The Institute for Industrial Design & Engineering (IDE) houses the institute for positive design and was established in 2011. The goal is to match the industrial revolution with tools & tricks to equally increase subjective wellbeing. Dishwashers alone don’t make us happy, so tools like this card deck with 72 cards, and 3 dimensions were “designed” to support the design process of such appliances.
The card deck itself is a free (for non commercial use) resource viewable here as a pdf. This easy access alone makes me “happy”! The deck was created by Pieter Desmet, Anna Pohlmeyer and Jay Yoon with design student alumni and is based on a well researched framework of the first two authors. Dr. Pohlmeyer, has since then left Delft and is applying her work at a Berlin-based industry serving company — diffferent. (As German native and community builder myself, I do follow people and places in my dot making, especially San Diego, Amsterdam and Berlin!)
The card deck sits in a white box and opens to reveal 72 cards matching dimensions: 1) pleasure (emotion), 2) human goals and 3) character strengths (virtues).
Examples for emotions are Amusement, Hope or Love. Each card defines the emotion in one sentence and gives an image and example of when it might arise.
Examples for human goals are Happiness, Material Gain or Safety. Again, each goal is supported by a succinct definition and image.
Lastly, character strengths are for instance Gratitude, Open Mindedness, or Spirituality.
This is the Design for Happiness Deck in a snapshot. The cards can be used in many creative ways for various projects — to infuse more happiness in experiences we have with surrounding design objects like dishwashers, computers, radios, and cars that can be more than just functional.
Do they spark joy for you?
Asking the obvious Mari Kondo question. For me they do, which is why I keep them prominent in my Design Therapy Space.
The Design Therapy Approach
The Design Therapy approach is combining design methods such as design thinking, design research and a systemic design framework with psychotherapy or systemic therapy that is typically used with individuals and couples for the riddance of mental health disorders.
Anyone unfamiliar with design as a discipline, practice or outlook, simply know that “good design” is the outcome of well established processes to yield a smooth and formidable experience, service or product — or chapter in life, as I’d like to add. Your favorite jacket or arm chair, your favorite store or corner in the museum or even your favorite person to hang around — these three examples probable tell you a lot about “good design”.

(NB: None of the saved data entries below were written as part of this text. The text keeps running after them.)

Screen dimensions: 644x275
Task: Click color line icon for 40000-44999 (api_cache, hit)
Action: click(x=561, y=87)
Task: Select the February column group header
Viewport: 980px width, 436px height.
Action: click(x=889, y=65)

There is a huge opportunity in the field of mental health and healthcare in my perception, to move from symptom erasure to work on potential and future scenarios. Think of couples that “don’t need couple therapy” — once they are so-called “masters of marriage” (a term coined by Dr. Julie & John Gottman), how could they invest themselves further in dialog about their futures to benefit from their 1) built love map, 2) shared fondness and admiration, 3) turning towards one another, 4) positive perspective, 5) conflict management skills to create 6) shared meaning and 7) make life dreams come true? These seven steps are evidence based factors in healthy relationships that are described with the metaphor of a “Sound Relationship House” in the Gottman Therapy approach.

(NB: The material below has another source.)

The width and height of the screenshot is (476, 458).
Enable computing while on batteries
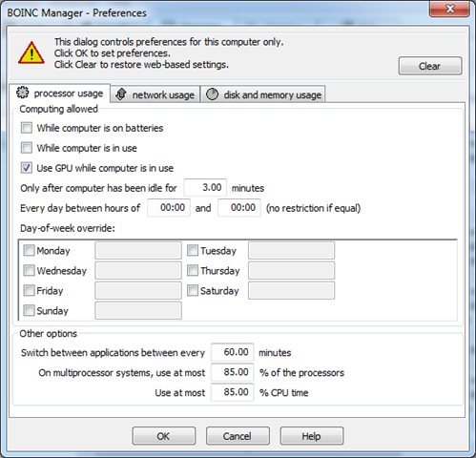point(27,128)
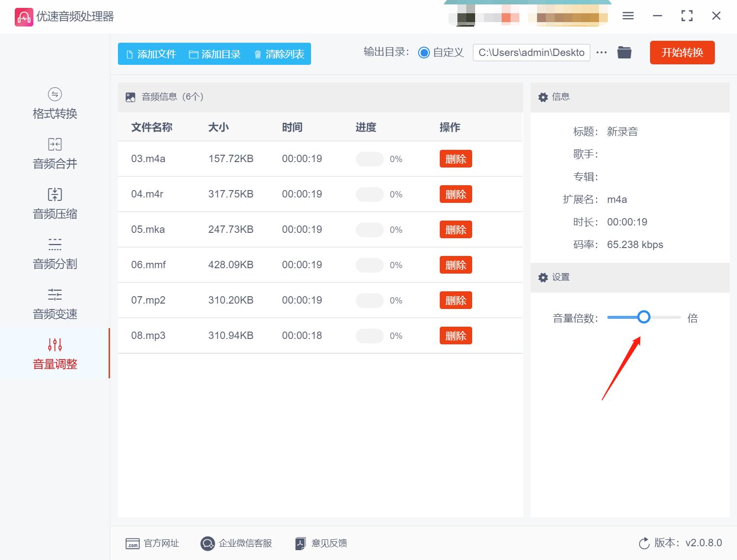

Design Therapy is my fusion of what I love in both disciplines and beyond — what I’ve seen work in three cultures, in many homes and zones and — extracted from life, work, and in-between experience. Some features of this approach are
Externalization &Visualizations
- Retrieve your cliche image of psychotherapy. A serene room, two people, talk, emotions and tissues. The only tooling and visible experience is facial and hand gesture, tissues, distance between two or three bodies, expert books or degree on the wall, a plan perhaps.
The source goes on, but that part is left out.